━━ Information supplied

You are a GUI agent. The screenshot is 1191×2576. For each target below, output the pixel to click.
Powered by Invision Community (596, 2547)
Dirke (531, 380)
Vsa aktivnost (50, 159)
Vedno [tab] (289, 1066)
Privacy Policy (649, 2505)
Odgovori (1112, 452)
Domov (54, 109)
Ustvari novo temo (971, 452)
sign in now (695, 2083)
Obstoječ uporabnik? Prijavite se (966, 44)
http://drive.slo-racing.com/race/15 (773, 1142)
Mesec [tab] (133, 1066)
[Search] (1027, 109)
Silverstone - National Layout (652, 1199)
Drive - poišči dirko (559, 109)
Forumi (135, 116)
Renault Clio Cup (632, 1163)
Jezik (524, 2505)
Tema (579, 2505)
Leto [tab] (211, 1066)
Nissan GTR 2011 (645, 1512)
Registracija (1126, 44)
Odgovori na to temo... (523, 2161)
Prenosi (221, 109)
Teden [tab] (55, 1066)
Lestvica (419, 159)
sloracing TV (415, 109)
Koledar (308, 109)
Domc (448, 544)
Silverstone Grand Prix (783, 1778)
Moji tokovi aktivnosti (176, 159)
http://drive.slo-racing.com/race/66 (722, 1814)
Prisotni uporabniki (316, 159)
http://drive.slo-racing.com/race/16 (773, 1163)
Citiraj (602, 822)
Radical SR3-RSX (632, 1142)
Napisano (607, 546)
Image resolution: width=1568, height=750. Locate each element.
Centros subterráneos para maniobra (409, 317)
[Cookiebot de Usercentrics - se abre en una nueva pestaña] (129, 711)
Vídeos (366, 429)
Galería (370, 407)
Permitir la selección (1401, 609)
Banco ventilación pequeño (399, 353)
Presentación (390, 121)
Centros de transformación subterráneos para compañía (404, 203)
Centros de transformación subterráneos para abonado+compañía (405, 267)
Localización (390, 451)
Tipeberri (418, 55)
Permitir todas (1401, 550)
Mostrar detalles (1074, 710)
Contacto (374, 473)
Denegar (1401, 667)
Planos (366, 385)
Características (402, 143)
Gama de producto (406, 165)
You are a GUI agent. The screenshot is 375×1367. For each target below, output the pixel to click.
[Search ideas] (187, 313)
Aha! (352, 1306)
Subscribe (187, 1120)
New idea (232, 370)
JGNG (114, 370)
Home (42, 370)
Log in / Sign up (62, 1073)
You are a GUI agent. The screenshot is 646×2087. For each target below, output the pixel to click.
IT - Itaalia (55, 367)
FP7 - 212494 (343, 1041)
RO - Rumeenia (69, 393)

━━━━

▸ **Directions for this task**: Reproduce the entire listing above line for line, with no changes.

▸ **Correct result**:
You are a GUI agent. The screenshot is 1191×2576. For each target below, output the pixel to click.
Powered by Invision Community (596, 2547)
Dirke (531, 380)
Vsa aktivnost (50, 159)
Vedno [tab] (289, 1066)
Privacy Policy (649, 2505)
Odgovori (1112, 452)
Domov (54, 109)
Ustvari novo temo (971, 452)
sign in now (695, 2083)
Obstoječ uporabnik? Prijavite se (966, 44)
http://drive.slo-racing.com/race/15 (773, 1142)
Mesec [tab] (133, 1066)
[Search] (1027, 109)
Silverstone - National Layout (652, 1199)
Drive - poišči dirko (559, 109)
Forumi (135, 116)
Renault Clio Cup (632, 1163)
Jezik (524, 2505)
Tema (579, 2505)
Leto [tab] (211, 1066)
Nissan GTR 2011 (645, 1512)
Registracija (1126, 44)
Odgovori na to temo... (523, 2161)
Prenosi (221, 109)
Teden [tab] (55, 1066)
Lestvica (419, 159)
sloracing TV (415, 109)
Koledar (308, 109)
Domc (448, 544)
Silverstone Grand Prix (783, 1778)
Moji tokovi aktivnosti (176, 159)
http://drive.slo-racing.com/race/66 (722, 1814)
Prisotni uporabniki (316, 159)
http://drive.slo-racing.com/race/16 (773, 1163)
Citiraj (602, 822)
Radical SR3-RSX (632, 1142)
Napisano (607, 546)
Image resolution: width=1568, height=750. Locate each element.
Centros subterráneos para maniobra (409, 317)
[Cookiebot de Usercentrics - se abre en una nueva pestaña] (129, 711)
Vídeos (366, 429)
Galería (370, 407)
Permitir la selección (1401, 609)
Banco ventilación pequeño (399, 353)
Presentación (390, 121)
Centros de transformación subterráneos para compañía (404, 203)
Centros de transformación subterráneos para abonado+compañía (405, 267)
Localización (390, 451)
Tipeberri (418, 55)
Permitir todas (1401, 550)
Mostrar detalles (1074, 710)
Contacto (374, 473)
Denegar (1401, 667)
Planos (366, 385)
Características (402, 143)
Gama de producto (406, 165)
You are a GUI agent. The screenshot is 375×1367. For each target below, output the pixel to click.
[Search ideas] (187, 313)
Aha! (352, 1306)
Subscribe (187, 1120)
New idea (232, 370)
JGNG (114, 370)
Home (42, 370)
Log in / Sign up (62, 1073)
You are a GUI agent. The screenshot is 646×2087. For each target below, output the pixel to click.
IT - Itaalia (55, 367)
FP7 - 212494 (343, 1041)
RO - Rumeenia (69, 393)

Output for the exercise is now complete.